Tar spot is a foliar disease of corn that has emerged as a dire economic threat to the United States Corn Belt. Tar spot is caused by an obligate fungal pathogen Phyllachora maydis which reduces corn grain yield and quality.
The economic impact of tar spot in the U.S. is predicted at $231 Bil reduction in U.S. revenue per every 1% reduction in corn yield due to this disease.
The causal pathogen has been endemic to Latin America since 1904, and for the first time detected in the U.S. in 2015 in Illinois and Indiana where it was presumed to cause no economic threat.
In Indiana, the disease was detected in seven (7) counties. Since the initial detection in Indiana seven counties, tar spot has been reported annually in the state. As of 2019, tar spot has been detected in sixty-five (65) counties in Indiana at varying levels of severity and economic impact.

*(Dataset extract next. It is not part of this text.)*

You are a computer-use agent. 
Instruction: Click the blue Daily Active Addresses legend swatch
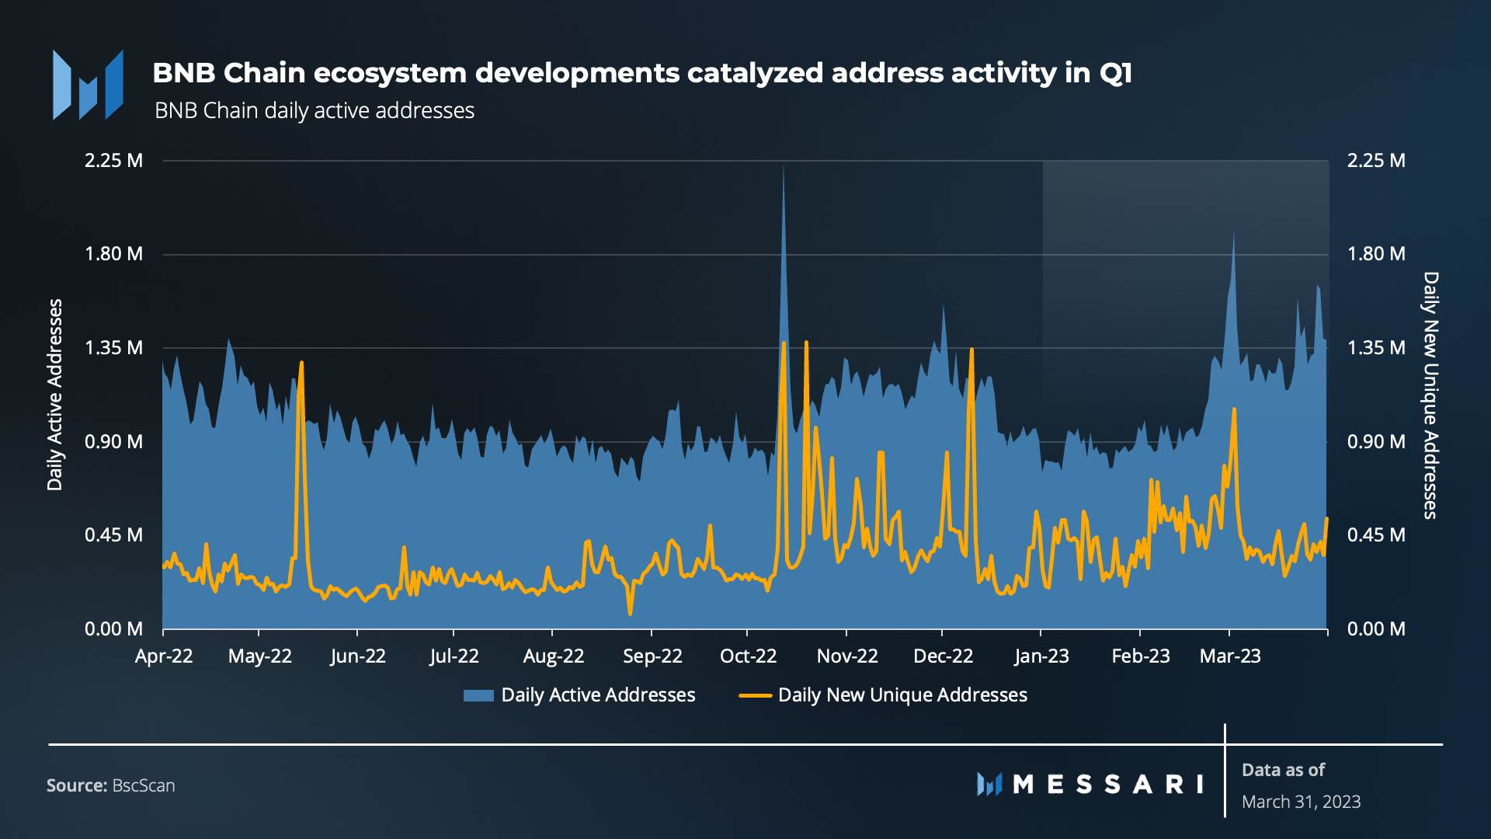pos(478,695)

Little is known about tar spot management in the U.S. and is based solely on strategies that have been implemented in Latin America. To date, field screening of U.S corn germplasms for the identification of genetic resources for tar spot resistance has been scarce.

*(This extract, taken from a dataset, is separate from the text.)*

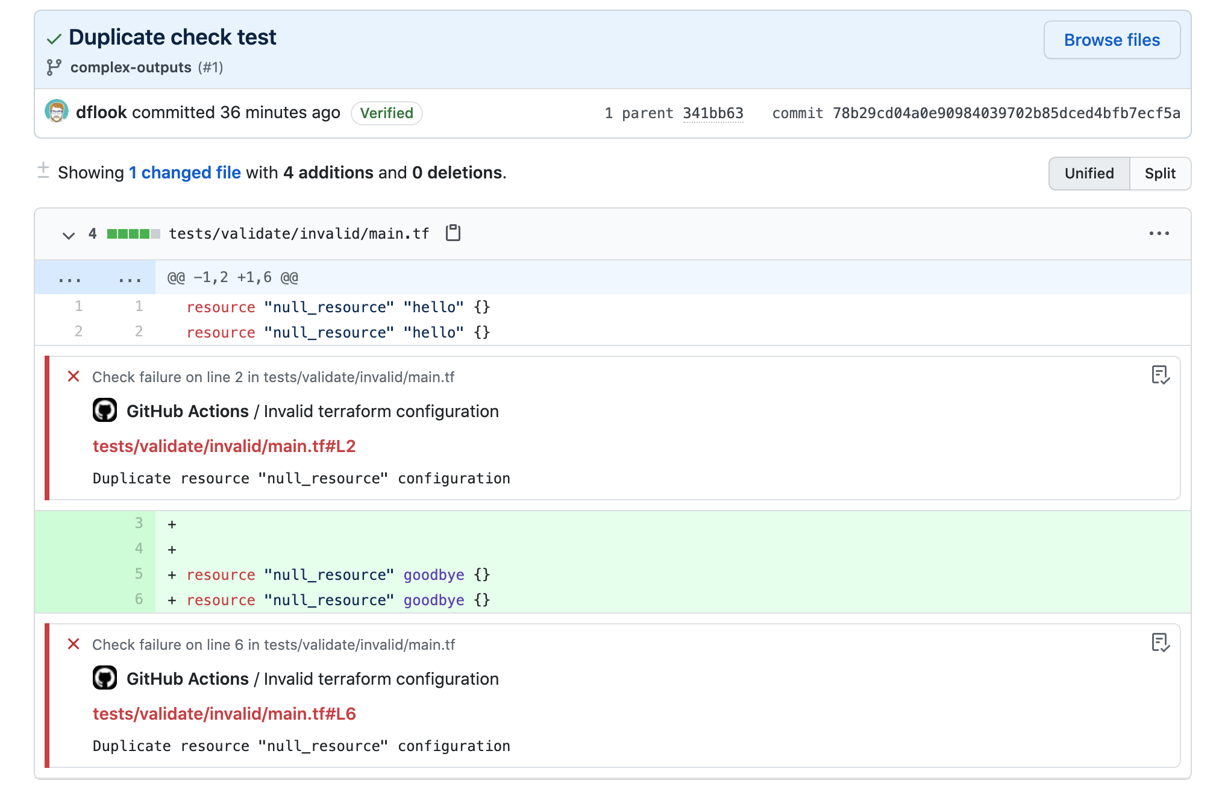
Task: Click the diff stat plus-minus icon
Action: click(43, 171)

Fungicides are available to manage the disease here in the U.S, conditions, and timings of fungicide application(s) for best protection and control are not fully established.

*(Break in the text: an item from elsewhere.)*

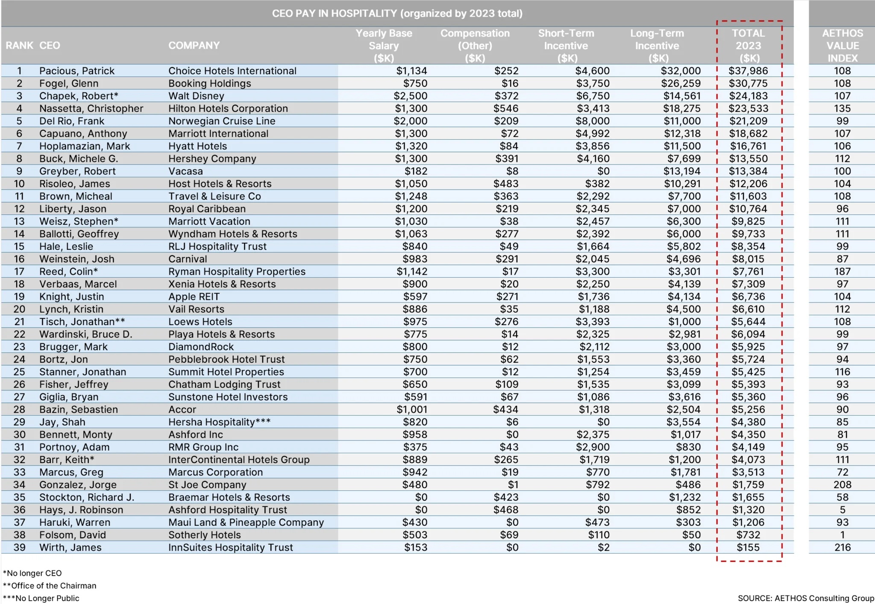875x604 pixels.
Task: Select the Pacious, Patrick name cell
Action: click(77, 71)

The question lies: How do we manage this disease and reduce the threat it poses to corn production in northern Indiana?
In our lab, we are employing various foliar fungicide tactics for tar spot management in northern Indiana.
These trials include:
- Fungicide timing evaluation for tar spot management
- Uniform fungicide comparison for tar spot of corn
- Integrated disease management options for tar spot of corn
Trials will be repeated for three (3) years and data collected will be analyzed for the best options.